Firstly I put my key marks on a sketched Rhinoceros, showed how to join up the marks in the main areas such as the head and legs and asked the members to start on their own subjects whilst I connected up more lines.  I completed a rough and ready version of the Rhino, which a few weeks later I spruced up and added colours as above.  It is in the Harrogate and Nidderdale Art Club spring exhibition this weekend.

The members of the club completed pictures of animals or people with lines, but with a great variety of styles.  I did not insist on complete continuous lines, as the main idea was that their drawings could flow, and many good results emerged.  Several coloured in their creations.

Whilst they continued with their pictures, or started new ones, in the second half I started an Ostrich.  I did the head and neck and put some key marks elsewhere and invited members to come up and have a go at parts of the ostrich with my thick marker pen.  Several did and we arrived at the result below.  It has about three different lines going and a few dead ends.  This is fine at an early stage of my continuous line drawings, before loose ends are then connected up and one continuous line arrived at along with modifications to pattern and smoothing.

Ostrich single continuous line drawing, demonstration by Mick Burton, with the assistance of members of Horsforth Arts Society.
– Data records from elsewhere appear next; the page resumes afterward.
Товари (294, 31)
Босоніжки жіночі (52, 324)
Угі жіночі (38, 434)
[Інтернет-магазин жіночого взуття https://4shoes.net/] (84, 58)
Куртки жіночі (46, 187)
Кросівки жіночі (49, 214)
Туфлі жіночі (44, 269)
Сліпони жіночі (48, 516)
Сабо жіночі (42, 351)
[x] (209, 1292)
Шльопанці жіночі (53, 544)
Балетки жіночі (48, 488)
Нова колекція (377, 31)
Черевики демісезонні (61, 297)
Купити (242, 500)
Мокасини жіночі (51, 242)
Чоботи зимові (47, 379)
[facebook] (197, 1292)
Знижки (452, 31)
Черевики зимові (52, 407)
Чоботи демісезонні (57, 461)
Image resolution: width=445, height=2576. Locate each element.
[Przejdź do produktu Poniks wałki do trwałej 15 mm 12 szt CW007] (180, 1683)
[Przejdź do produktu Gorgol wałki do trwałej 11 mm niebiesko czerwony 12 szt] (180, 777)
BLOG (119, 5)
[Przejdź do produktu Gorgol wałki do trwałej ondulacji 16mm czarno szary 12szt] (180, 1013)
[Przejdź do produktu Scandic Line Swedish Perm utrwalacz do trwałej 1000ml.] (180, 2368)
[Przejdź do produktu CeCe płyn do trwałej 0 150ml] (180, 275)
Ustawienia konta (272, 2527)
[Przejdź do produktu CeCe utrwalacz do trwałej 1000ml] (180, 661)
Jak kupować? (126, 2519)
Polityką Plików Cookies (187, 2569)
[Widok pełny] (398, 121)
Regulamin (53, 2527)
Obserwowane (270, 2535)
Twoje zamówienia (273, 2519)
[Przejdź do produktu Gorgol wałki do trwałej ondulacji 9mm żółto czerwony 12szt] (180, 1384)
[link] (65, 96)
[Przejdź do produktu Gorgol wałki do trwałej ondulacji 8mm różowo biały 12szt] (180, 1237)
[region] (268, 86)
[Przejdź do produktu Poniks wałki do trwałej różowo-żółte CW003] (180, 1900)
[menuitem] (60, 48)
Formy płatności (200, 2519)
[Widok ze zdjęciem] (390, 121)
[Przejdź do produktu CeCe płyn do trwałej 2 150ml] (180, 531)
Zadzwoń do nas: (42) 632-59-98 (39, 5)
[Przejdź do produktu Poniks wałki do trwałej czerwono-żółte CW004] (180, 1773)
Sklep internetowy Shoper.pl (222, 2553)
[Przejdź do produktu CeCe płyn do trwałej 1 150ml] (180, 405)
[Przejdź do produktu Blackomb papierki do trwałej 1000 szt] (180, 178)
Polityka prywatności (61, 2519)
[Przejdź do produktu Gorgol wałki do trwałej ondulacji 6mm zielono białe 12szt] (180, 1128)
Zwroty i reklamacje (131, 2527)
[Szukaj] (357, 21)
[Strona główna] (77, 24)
January 2015.

I thanked them for their help and in later weeks produced the picture “Ostrich Egg” below.  It has two continuous lines, one of which is the coloured Egg.

Ostrich Egg, single continuous line drawing. Based on Mick Burton demonstration at Horsforth Arts Society.

A black pen version of the Ostrich is currently in the Association of Animal Artists annual exhibition.

I quite like including eggs in pictures.  “Harriet’s Busy Day”, which now resides in Worcestershire, was a finalist in Britain’s Got Artists in July 2012.

Harriet’s Busy day. Single continuous line drawing with colour sequence. Background based on eggs. Mick Burton, continuous line artist 2012.

When I showed the Hen picture to my sister Wendy she said  “Why have you stuck all those eggs to the ceiling”.